No one will take the risk, so search parties form to scour the beach, and a swimming team volunteers to check the sea. “But what are we to look for?” asks one.


Un homme,
of course. A man.”

“Why not
une femme?
” pipes up a woman, thrusting her bronzed chest forward, unwilling to allow her gender to be so lightly dismissed simply because of the lack of sunscreen.

“OK. Half will keep a look out for a man, and half will search for a woman,” decides the German, and the meeting breaks as constituents return to their sunbathing with an eye to every potential aberrant mat owner.

Bliss's amusement is suddenly dimmed with the thought that recently drowned bodies usually float just below the surface, and he worriedly scans the bay for a few minutes, but the bright sun clouds his vision. He considers calling the authorities. But what would he say?
Officer — someone's left a mat on the beach!

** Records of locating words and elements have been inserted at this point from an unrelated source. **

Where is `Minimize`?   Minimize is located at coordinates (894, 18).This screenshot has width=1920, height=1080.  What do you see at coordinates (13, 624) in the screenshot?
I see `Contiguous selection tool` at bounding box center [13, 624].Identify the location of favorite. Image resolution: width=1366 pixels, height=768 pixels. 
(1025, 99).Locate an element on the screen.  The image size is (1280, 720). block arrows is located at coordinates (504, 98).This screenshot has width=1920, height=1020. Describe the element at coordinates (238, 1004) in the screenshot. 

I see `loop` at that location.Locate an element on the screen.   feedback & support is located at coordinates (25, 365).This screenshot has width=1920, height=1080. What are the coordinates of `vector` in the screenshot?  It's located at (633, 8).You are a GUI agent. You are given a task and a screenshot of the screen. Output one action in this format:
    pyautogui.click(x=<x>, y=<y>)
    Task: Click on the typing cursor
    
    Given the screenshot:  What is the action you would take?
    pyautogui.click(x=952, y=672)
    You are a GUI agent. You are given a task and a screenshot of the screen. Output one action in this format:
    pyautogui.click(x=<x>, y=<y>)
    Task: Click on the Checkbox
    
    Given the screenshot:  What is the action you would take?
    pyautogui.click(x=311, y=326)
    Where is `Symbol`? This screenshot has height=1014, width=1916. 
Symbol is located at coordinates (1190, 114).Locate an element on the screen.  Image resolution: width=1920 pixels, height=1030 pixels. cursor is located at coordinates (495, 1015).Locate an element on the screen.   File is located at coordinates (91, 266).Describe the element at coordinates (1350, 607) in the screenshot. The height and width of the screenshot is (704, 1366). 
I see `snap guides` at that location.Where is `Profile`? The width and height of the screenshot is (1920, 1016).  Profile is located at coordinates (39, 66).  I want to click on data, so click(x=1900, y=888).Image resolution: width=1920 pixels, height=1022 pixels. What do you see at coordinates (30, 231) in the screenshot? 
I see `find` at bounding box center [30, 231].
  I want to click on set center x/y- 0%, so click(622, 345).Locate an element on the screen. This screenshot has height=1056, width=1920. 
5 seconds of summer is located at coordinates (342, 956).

The weary sun starts to fade, heading lower towards the craggy red peaks of L'Esterel in the west, and dinner beckons the beach lovers — but they spare a respectful moment as they pass the rattan mat, and take one final look around for its soul mate. Finally, picking up a cue from the mountains, the sun blushes as it sets. The beach is completely deserted and the cerulean sea is perfectly clear. With no possibility of a claimant challenging him, Bliss gathers up the mat and bundles it under his arm, thinking he has had such an enjoyable interlude he might bring it back one day, and on his way home to the apartment he laughs inwardly at the thought that everybody has spent the day searching for someone who had simply discarded an old mat. Then he stops with the realization that the situation offers an ideal solution to his dilemma.

What if he, like the mat's owner, were to disappear, buying a yacht and simply sailing away? But where to? That might be tricky, he admits, realizing his only previous nautical experience involved a rowing boat on the Serpentine in Hyde Park. But he wouldn't need to sail anywhere, that is the crux of the plan — just like the rattan mat, the yacht would be crewless — a modern-day
Mary Celeste
.

However, by the time he reaches the apartment he has all but given up on the idea, having realized both the
limitations and complications, and, wineglass in hand, he leans over the balcony to watch the moon rising from the sea at the start of yet another spotless evening.

The lemon, catching the first rays of moonlight, is still there, still sitting on the grass, ownerless and neglected just like the rattan mat. But — Bliss brightens as his germ of an idea undergoes a resurgence of growth — there is a crucial difference: everyone on the beach saw the mat, but, as far as he is aware, no one but him knows the lemon is there. And if no one knows it's there — does it exist?

I don't need a yacht, he tells himself, seeing his plan beginning to blossom. I only need certain people to believe I have a yacht — a yacht that, like me, has disappeared.

The logic of the plan is so simple that he questions its viability. “What a stir it'll cause,” he muses, envisioning Commander Richards and Chief Superintendent Edwards scrambling to find him and his yacht before Richards is forced to lay out some sort of explanation to the commissioner and the press. And in the meantime he can quietly continue his enquiries into Morgan Johnson.